▶ **What is expected**: Return all of the entries exactly, with nothing added or left out.

[Pixel coordinate grounding data]
———

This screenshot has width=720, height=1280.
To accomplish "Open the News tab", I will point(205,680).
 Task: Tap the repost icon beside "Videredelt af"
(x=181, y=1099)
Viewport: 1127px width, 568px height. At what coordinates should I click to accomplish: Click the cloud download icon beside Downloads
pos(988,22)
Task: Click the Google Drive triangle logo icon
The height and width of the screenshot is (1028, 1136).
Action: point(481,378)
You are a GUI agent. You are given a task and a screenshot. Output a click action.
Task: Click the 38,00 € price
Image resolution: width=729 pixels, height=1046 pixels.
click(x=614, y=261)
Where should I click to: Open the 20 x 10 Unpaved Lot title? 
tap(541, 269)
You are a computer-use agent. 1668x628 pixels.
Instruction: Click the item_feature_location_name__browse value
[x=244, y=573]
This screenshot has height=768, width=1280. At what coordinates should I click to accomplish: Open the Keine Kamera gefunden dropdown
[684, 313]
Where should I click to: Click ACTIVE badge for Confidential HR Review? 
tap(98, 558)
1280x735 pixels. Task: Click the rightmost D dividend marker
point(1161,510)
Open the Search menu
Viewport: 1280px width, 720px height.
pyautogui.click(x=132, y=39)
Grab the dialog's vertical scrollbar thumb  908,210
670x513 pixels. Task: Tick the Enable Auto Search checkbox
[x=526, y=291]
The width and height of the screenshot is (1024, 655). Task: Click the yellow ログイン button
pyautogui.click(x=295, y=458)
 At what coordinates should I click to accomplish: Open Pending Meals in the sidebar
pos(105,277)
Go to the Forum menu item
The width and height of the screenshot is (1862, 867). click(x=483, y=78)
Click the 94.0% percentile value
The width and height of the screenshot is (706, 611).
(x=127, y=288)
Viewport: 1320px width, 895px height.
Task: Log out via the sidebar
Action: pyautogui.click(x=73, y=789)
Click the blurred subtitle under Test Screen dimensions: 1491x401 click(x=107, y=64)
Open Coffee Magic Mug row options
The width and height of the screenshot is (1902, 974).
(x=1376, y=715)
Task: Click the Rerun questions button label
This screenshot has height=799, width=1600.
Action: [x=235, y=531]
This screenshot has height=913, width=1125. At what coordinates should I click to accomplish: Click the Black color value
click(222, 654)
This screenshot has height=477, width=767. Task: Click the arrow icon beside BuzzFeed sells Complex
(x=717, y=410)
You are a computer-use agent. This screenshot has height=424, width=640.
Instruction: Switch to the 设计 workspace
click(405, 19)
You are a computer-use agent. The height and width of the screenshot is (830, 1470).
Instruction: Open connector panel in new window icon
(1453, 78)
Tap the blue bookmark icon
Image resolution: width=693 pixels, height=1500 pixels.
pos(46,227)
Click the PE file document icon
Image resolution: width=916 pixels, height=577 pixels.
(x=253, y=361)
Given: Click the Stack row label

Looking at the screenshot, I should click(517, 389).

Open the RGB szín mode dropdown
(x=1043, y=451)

———

▶ **Answer to this task**:
This screenshot has width=720, height=1280.
To accomplish "Open the News tab", I will point(205,680).
 Task: Tap the repost icon beside "Videredelt af"
(x=181, y=1099)
Viewport: 1127px width, 568px height. At what coordinates should I click to accomplish: Click the cloud download icon beside Downloads
pos(988,22)
Task: Click the Google Drive triangle logo icon
The height and width of the screenshot is (1028, 1136).
Action: point(481,378)
You are a GUI agent. You are given a task and a screenshot. Output a click action.
Task: Click the 38,00 € price
Image resolution: width=729 pixels, height=1046 pixels.
click(x=614, y=261)
Where should I click to: Open the 20 x 10 Unpaved Lot title? 
tap(541, 269)
You are a computer-use agent. 1668x628 pixels.
Instruction: Click the item_feature_location_name__browse value
[x=244, y=573]
This screenshot has height=768, width=1280. At what coordinates should I click to accomplish: Open the Keine Kamera gefunden dropdown
[684, 313]
Where should I click to: Click ACTIVE badge for Confidential HR Review? 
tap(98, 558)
1280x735 pixels. Task: Click the rightmost D dividend marker
point(1161,510)
Open the Search menu
Viewport: 1280px width, 720px height.
pyautogui.click(x=132, y=39)
Grab the dialog's vertical scrollbar thumb  908,210
670x513 pixels. Task: Tick the Enable Auto Search checkbox
[x=526, y=291]
The width and height of the screenshot is (1024, 655). Task: Click the yellow ログイン button
pyautogui.click(x=295, y=458)
 At what coordinates should I click to accomplish: Open Pending Meals in the sidebar
pos(105,277)
Go to the Forum menu item
The width and height of the screenshot is (1862, 867). click(x=483, y=78)
Click the 94.0% percentile value
The width and height of the screenshot is (706, 611).
(x=127, y=288)
Viewport: 1320px width, 895px height.
Task: Log out via the sidebar
Action: pyautogui.click(x=73, y=789)
Click the blurred subtitle under Test Screen dimensions: 1491x401 click(x=107, y=64)
Open Coffee Magic Mug row options
The width and height of the screenshot is (1902, 974).
(x=1376, y=715)
Task: Click the Rerun questions button label
This screenshot has height=799, width=1600.
Action: [x=235, y=531]
This screenshot has height=913, width=1125. At what coordinates should I click to accomplish: Click the Black color value
click(222, 654)
This screenshot has height=477, width=767. Task: Click the arrow icon beside BuzzFeed sells Complex
(x=717, y=410)
You are a computer-use agent. This screenshot has height=424, width=640.
Instruction: Switch to the 设计 workspace
click(405, 19)
You are a computer-use agent. The height and width of the screenshot is (830, 1470).
Instruction: Open connector panel in new window icon
(1453, 78)
Tap the blue bookmark icon
Image resolution: width=693 pixels, height=1500 pixels.
pos(46,227)
Click the PE file document icon
Image resolution: width=916 pixels, height=577 pixels.
(x=253, y=361)
Given: Click the Stack row label

Looking at the screenshot, I should click(517, 389).

Open the RGB szín mode dropdown
(x=1043, y=451)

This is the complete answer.